A representative example of the present invention has been described in detail with reference to the attached drawings. This detailed description is merely intended to teach a person of skill in the art further details for practicing preferred aspects of the present invention and is not intended to limit the scope of the invention. Only the claims define the scope of the claimed invention. Therefore, combinations of features and steps disclosed in the foregoing detail description may not be necessary to practice the invention in the broadest sense, and are instead taught merely to particularly describe detailed representative examples of the invention. Moreover, the various features taught in this specification may be combined in ways that are not specifically enumerated in order to obtain additional useful embodiments of the present invention.

Claims

1. A peripheral structure of a windshield for a vehicle, comprising:

a front opening formed in a vehicle body and configured to be closed by the windshield,

a depressed portion formed in the vehicle body so as to extend along the front opening and configured to receive a circumferential periphery of the windshield, and

a molding attached to the depressed portion,

wherein the depressed portion has a bottom wall and a side wall,

wherein the bottom wall of the depressed portion is configured such that the circumferential periphery of the windshield is secured thereto,

wherein the molding is configured to cover a channel formed between the circumferential periphery of the windshield received in the depressed portion and the side wall of the depressed portion, and

wherein the molding has a vent portion that is configured to release air in the channel therethrough.

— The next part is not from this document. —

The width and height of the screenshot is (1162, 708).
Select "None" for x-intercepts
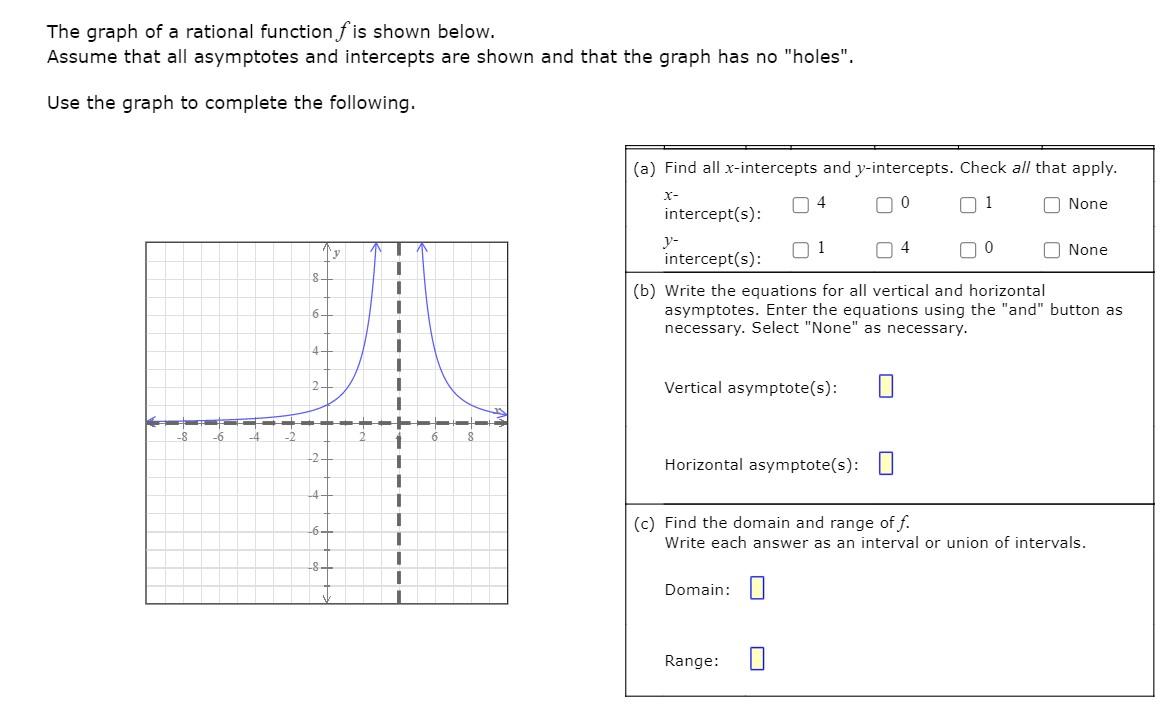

2. The peripheral structure as defined in claim 1, wherein the molding has a lip portion of which a distal end portion thereof is configured to be elastically deformed and pressed against the side wall of the depressed portion, and wherein the vent portion is formed in the lip portion.

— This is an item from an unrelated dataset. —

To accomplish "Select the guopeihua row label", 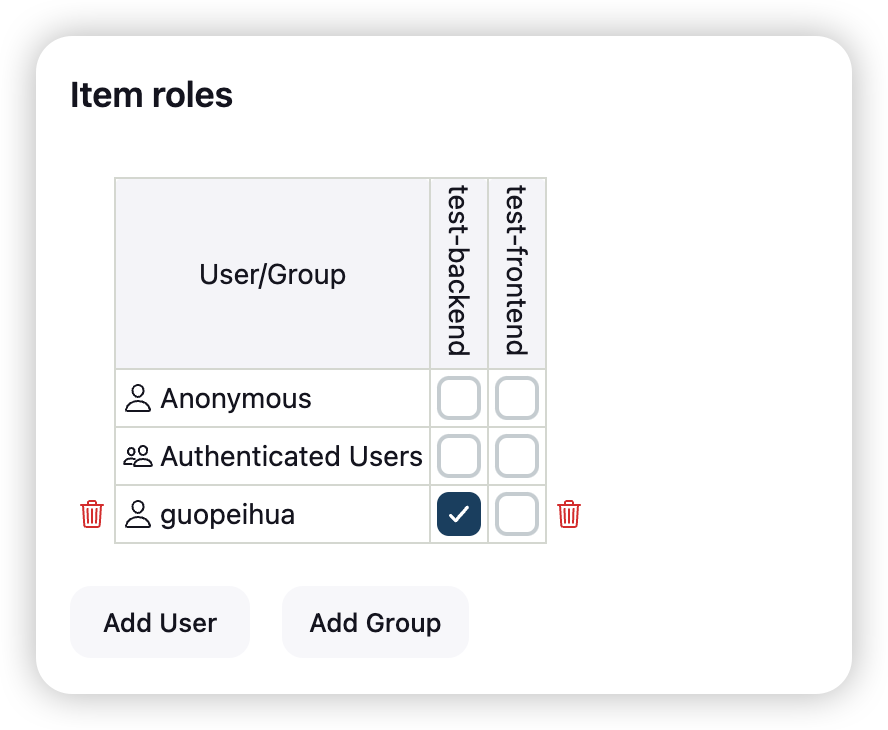I will (227, 515).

3. The peripheral structure as defined in claim 2, wherein the vent portion is formed in the lip portion of the molding that is secured to an upper peripheral portion of the windshield.

4. The peripheral structure as defined in claim 1, wherein the vent portion comprises a through hole.

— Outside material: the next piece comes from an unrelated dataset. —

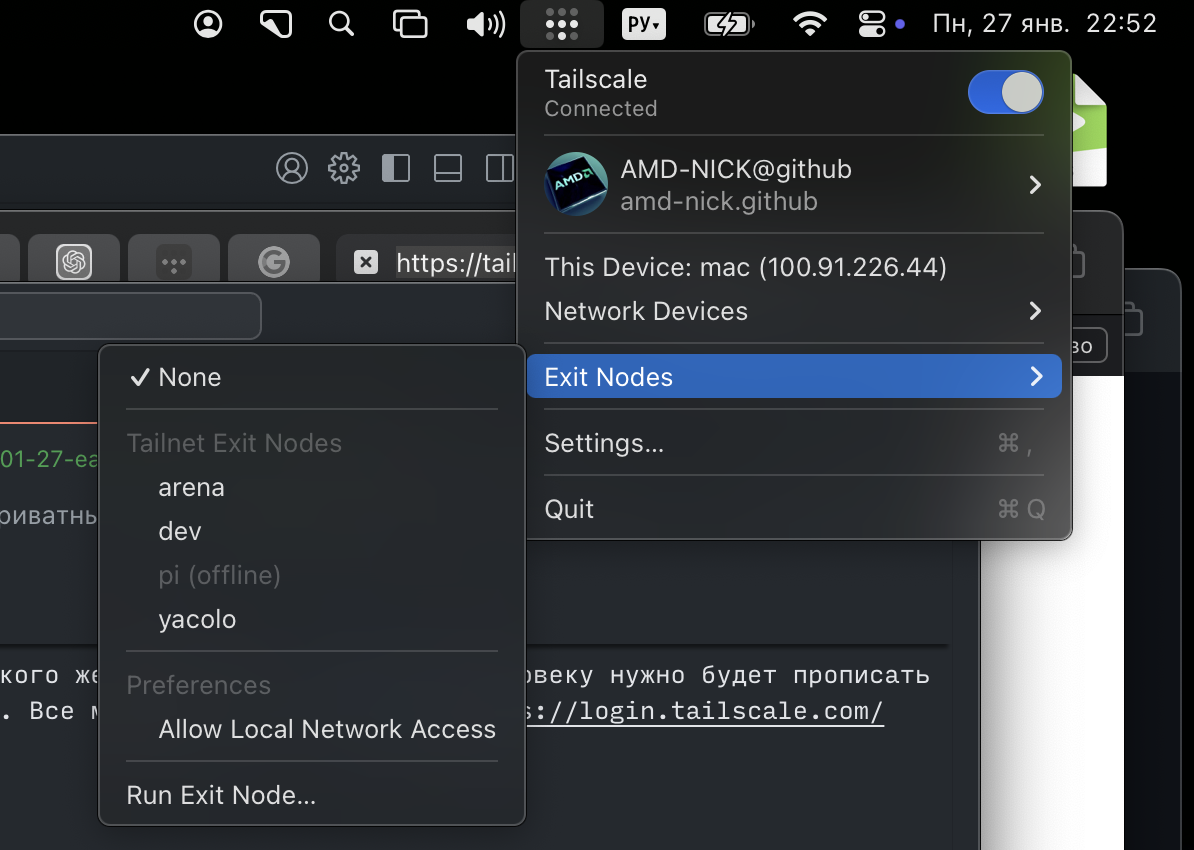Click the volume speaker icon
Viewport: 1194px width, 850px height.
[x=485, y=24]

5. The peripheral structure as defined in claim 3, wherein the vent portion is formed in a longitudinally central portion of the lip portion.

6. The peripheral structure as defined in claim 2, wherein the vent portion comprises a plurality of vent portions that are longitudinally positioned along the lip portion.

7. The peripheral structure as defined in claim 1, wherein the molding is secured to the circumferential periphery of the windshield.

8. The peripheral structure as defined in claim 1, wherein the vent portion comprises a notch.